THE TASK: In the records below, find the line with "Click the Home breadcrumb link" and the line with "Given: Go to Trang Chủ page"; return exactly those lines and every line between them.
DATASET CONTENT Start Marker
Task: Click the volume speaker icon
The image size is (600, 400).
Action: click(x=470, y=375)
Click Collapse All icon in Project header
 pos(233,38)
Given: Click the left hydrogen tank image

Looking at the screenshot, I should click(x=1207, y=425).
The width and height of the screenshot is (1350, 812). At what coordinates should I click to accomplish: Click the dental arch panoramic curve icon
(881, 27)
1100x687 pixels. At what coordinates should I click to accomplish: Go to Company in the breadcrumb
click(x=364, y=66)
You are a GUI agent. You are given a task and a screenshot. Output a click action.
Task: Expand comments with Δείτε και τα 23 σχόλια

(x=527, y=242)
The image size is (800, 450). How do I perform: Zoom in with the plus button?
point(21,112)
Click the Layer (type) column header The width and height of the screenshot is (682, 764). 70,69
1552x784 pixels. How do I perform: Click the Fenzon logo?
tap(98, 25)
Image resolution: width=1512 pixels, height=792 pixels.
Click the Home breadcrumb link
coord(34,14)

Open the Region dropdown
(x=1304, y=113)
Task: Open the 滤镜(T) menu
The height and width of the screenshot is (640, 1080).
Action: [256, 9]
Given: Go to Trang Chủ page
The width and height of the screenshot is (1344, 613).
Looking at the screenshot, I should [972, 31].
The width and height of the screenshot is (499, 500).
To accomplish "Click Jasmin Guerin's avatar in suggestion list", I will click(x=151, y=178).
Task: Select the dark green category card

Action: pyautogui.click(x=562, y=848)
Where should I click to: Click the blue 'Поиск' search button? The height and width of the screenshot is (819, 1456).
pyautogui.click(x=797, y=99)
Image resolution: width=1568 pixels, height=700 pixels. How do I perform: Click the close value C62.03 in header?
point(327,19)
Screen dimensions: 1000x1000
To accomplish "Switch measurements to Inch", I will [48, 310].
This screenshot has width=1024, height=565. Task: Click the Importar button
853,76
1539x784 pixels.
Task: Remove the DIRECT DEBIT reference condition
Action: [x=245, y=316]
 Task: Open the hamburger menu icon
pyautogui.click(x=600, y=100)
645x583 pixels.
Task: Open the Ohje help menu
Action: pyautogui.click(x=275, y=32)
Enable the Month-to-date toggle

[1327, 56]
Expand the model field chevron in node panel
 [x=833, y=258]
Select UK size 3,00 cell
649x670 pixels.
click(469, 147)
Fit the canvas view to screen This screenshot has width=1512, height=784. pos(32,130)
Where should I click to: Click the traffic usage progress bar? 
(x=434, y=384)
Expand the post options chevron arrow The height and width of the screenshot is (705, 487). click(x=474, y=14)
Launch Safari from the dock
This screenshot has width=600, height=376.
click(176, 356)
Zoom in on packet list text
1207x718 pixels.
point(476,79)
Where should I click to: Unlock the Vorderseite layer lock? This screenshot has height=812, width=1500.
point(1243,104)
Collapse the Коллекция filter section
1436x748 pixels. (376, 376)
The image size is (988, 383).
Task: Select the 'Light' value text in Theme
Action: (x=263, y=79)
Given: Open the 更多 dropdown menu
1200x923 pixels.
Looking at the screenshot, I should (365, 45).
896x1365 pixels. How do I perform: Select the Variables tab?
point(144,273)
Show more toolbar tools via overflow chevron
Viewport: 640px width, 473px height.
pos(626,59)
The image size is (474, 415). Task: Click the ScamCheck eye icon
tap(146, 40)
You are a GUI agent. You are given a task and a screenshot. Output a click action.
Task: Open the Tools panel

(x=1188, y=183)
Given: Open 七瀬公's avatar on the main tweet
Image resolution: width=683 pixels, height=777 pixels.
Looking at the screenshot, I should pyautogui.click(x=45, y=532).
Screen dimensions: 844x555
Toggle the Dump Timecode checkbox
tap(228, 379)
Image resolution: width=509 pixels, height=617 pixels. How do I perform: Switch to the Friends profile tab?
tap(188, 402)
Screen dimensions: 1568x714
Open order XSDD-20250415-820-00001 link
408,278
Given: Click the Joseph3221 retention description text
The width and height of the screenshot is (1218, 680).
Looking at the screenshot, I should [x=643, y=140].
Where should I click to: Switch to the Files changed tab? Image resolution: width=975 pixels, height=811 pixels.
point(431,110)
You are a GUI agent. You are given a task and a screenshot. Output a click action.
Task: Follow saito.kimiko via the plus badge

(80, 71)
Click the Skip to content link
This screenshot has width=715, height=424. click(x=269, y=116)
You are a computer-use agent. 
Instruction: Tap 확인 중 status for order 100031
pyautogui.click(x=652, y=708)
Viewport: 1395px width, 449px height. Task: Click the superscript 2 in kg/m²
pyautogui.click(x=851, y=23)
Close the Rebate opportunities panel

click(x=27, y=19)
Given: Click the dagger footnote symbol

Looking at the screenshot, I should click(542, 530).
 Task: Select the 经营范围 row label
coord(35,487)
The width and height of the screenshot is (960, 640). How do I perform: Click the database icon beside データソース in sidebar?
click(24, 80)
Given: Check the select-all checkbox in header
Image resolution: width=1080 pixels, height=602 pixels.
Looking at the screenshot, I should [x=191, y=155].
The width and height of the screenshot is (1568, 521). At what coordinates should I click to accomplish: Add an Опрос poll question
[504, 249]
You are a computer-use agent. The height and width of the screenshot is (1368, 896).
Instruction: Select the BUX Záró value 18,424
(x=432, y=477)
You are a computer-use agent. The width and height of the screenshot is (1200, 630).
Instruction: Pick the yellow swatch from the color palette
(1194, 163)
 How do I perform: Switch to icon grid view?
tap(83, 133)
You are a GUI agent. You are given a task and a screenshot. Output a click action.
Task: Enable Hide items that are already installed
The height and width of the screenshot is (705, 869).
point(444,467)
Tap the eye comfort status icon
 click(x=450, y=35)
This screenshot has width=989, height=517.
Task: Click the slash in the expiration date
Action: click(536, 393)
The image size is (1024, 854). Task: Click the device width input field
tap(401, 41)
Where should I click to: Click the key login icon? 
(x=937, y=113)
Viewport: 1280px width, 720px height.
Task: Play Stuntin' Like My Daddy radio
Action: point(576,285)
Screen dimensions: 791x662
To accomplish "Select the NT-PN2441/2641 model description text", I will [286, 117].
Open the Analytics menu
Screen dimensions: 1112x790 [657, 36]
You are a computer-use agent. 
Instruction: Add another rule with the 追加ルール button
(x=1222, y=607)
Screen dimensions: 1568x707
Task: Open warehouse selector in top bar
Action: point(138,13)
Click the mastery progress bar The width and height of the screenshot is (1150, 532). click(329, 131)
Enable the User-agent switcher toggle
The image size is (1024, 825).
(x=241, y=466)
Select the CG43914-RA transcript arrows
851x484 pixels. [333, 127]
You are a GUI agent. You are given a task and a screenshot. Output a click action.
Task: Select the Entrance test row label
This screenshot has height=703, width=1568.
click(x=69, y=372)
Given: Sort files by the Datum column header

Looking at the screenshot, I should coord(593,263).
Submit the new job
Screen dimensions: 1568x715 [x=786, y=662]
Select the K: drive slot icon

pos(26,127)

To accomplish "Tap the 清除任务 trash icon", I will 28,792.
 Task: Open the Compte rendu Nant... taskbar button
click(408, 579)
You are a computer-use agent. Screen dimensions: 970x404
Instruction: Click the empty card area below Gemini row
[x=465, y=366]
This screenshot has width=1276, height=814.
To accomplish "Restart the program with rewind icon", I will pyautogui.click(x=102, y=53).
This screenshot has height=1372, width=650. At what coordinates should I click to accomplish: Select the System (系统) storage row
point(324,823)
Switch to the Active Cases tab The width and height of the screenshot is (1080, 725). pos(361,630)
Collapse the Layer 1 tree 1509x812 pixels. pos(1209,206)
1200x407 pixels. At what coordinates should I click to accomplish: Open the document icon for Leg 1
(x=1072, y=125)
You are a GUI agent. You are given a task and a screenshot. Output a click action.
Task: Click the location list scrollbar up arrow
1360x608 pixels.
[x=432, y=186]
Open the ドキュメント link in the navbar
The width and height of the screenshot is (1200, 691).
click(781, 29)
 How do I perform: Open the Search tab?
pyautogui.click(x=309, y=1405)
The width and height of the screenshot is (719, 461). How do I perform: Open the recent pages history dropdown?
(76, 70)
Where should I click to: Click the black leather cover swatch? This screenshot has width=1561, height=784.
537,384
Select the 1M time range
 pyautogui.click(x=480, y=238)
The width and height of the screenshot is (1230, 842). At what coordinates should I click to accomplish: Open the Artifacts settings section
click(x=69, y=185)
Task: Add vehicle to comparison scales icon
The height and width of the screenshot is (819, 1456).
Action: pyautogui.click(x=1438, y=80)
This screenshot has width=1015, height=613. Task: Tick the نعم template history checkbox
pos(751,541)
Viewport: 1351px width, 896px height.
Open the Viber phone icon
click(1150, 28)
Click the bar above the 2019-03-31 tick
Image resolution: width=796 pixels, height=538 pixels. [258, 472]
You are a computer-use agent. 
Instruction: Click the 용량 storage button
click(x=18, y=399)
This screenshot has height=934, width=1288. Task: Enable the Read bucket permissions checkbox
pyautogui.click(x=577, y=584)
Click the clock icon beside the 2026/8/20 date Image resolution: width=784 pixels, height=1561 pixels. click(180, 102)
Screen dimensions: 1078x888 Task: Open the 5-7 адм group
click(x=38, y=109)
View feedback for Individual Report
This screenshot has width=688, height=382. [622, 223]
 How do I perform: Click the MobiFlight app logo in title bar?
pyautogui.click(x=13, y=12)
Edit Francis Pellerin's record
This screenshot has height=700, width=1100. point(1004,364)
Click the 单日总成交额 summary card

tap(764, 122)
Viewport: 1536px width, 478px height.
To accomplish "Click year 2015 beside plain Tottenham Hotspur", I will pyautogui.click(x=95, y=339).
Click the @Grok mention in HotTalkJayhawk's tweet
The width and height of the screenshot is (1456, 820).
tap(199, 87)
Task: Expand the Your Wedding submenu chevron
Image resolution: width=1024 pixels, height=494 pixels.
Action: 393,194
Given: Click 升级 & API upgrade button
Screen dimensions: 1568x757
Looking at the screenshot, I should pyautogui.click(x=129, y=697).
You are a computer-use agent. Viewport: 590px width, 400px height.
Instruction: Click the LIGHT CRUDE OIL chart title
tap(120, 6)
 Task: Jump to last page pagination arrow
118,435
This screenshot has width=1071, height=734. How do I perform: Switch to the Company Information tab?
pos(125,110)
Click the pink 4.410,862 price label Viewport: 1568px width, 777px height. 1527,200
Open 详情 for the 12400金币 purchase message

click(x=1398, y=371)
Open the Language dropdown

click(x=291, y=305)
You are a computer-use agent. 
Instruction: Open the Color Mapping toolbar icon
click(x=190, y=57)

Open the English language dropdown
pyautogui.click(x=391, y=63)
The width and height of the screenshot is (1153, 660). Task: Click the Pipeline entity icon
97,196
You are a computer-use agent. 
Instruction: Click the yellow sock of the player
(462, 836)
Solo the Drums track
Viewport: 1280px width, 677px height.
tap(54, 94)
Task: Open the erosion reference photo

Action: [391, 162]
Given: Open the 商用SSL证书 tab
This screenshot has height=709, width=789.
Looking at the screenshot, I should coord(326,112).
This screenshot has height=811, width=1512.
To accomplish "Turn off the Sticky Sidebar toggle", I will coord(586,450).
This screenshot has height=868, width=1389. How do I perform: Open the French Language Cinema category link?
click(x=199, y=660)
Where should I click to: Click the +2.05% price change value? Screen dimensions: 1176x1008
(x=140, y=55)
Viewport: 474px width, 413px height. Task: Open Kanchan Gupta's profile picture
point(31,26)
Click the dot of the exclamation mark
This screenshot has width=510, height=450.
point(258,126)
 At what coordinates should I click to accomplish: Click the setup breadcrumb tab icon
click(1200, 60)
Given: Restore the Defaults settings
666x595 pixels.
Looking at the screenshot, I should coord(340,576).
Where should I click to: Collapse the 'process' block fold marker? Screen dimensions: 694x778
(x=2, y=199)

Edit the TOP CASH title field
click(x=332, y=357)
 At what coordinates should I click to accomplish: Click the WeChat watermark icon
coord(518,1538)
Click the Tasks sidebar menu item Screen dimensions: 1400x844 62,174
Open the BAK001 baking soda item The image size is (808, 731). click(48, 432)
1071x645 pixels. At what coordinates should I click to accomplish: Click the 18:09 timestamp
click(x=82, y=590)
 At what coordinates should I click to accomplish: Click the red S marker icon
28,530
DATASET CONTENT End Marker
RESPONSE TO THE EXERCISE:
Click the Home breadcrumb link
coord(34,14)

Open the Region dropdown
(x=1304, y=113)
Task: Open the 滤镜(T) menu
The height and width of the screenshot is (640, 1080).
Action: [256, 9]
Given: Go to Trang Chủ page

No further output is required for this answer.